I wrote here about my battle to find a way back to my son. After more than a year of fighting, for six wonderful weeks I was able to spend a few hours with my son every weekend.

Then the worker who was facilitating our visits moved on, and now I find myself back at square one.

Once again facing the reality that unless I walk away from my son permanently, I will never truly escape from my abuser.

This friends, is the true face of Parental Alienation. Sure it can be perpetrated by either parent, but it’s done with an ax to grind. It’s often carried out by custodial parents who were the abuser in the relationship, with the intention to continue the power and control, post separation.

I’m doing my best to be careful with this topic. There are fathers who have been alienated from their children by their mother. I feel for them, I too am an alienated parent.

Those are not the fathers I’m talking about.

I’m calling out the fathers, buoyed along by the Men’s Rights Movement, who use allegations of Parental Alienation as a weapon. One more tool in the arsenal of tactics employed by domestic abusers, perpetrators of coercive control.

Men for whom allegations of Parental Alienation has become a knee-jerk reaction to being called out for their own abusive, controlling and violent behavior. Who are enraged that their partner not only escaped their control, but now has the gall to protect herself, and possibly her children, from the abuse that he believed was his God given right to inflict.

Abusive Men flock to Men’s Rights Activists, where the flames of their deep sense of entitlement are not doused, they are fanned.

That reality should concern anyone who cares about children.

I have learnt, six years after my own escape, that there is a way to work out who is telling the truth when allegations of domestic abuse are made.

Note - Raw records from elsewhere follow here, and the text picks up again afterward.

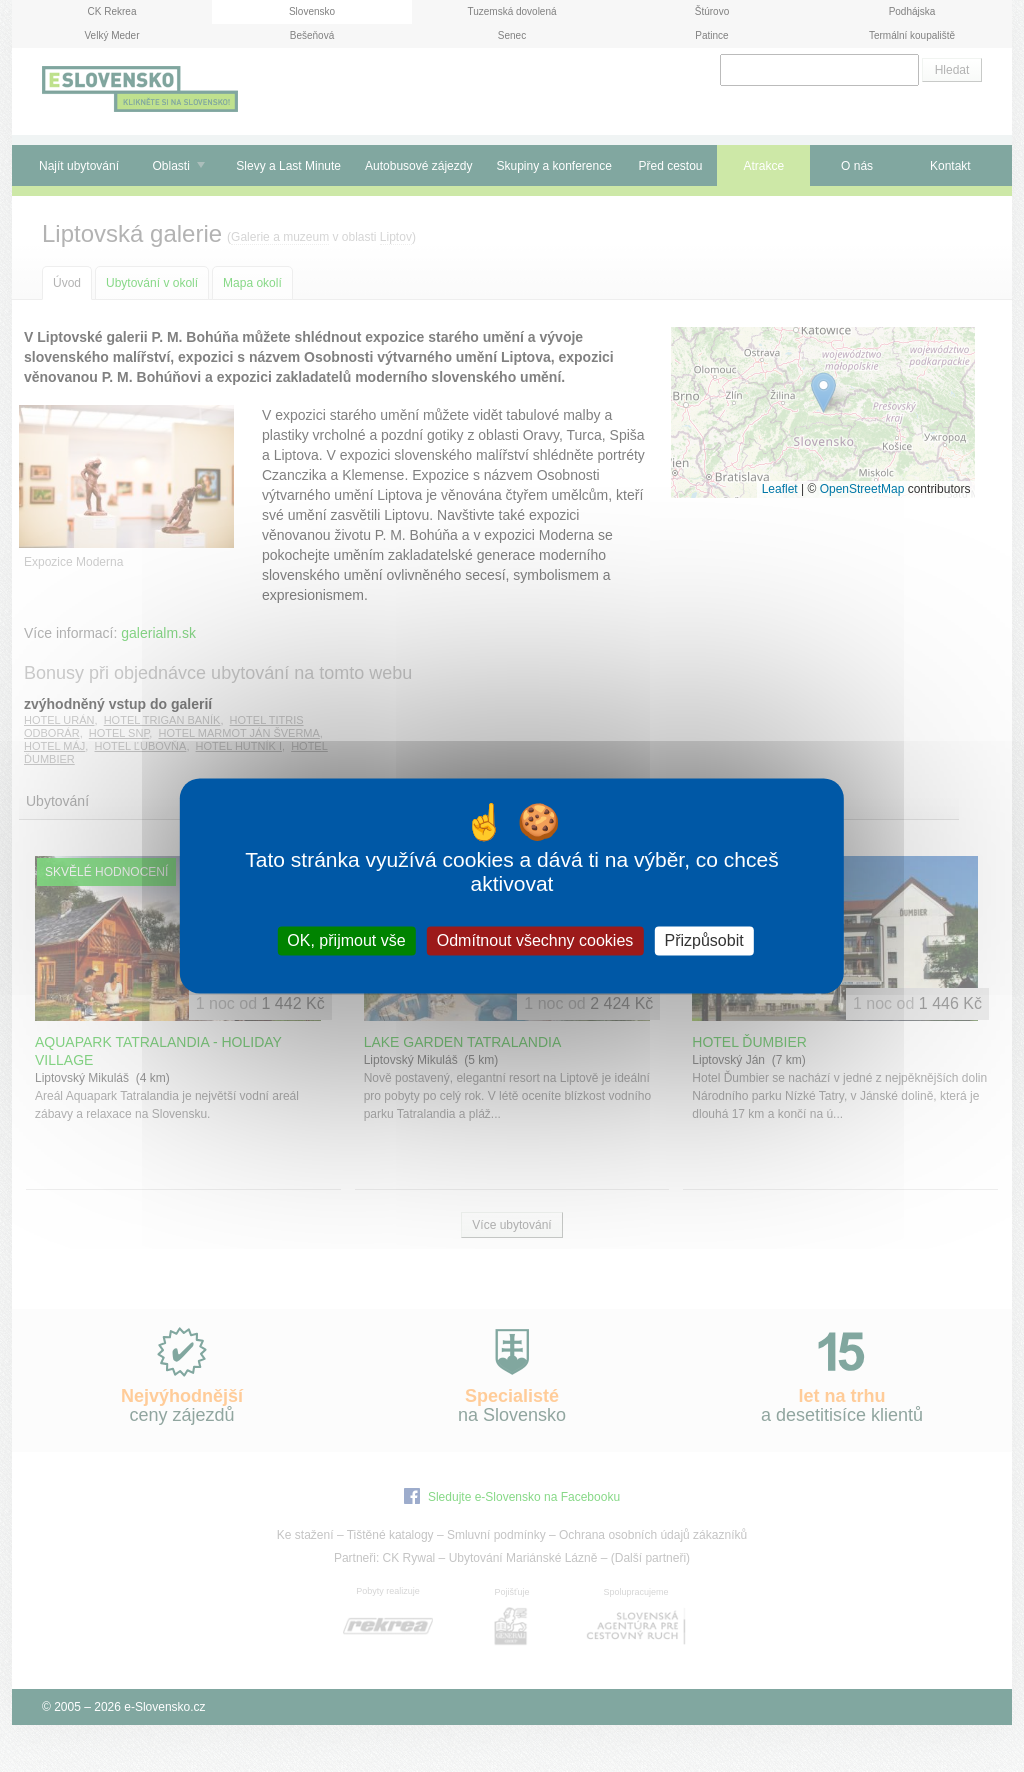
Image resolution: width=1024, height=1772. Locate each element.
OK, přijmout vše (346, 940)
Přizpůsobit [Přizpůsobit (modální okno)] (703, 940)
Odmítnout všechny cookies (535, 940)
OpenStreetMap (862, 489)
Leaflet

Victims often suffer, for years after they escape, from the emotional wounds inflicted by their abuser. They are confused and often reluctant to call what happened to them abuse. They have been trained by their abuser to constantly doubt their own perception, their own sanity.

On the other hand, perpetrators who are playing the victim will assert loudly, boldly, without a skerrick of doubt, that she abused him.

I submit that a similar thing applies to allegations by vocal men of parental alienation. They yell loudly. Just like men who allege domestic abuse, men’s rights motivated fathers who allege parental alienation do it with no doubt in their mind that they are right.

Because like my first husband, in their minds they are always right.

Not an ounce of fear or confusion in sight.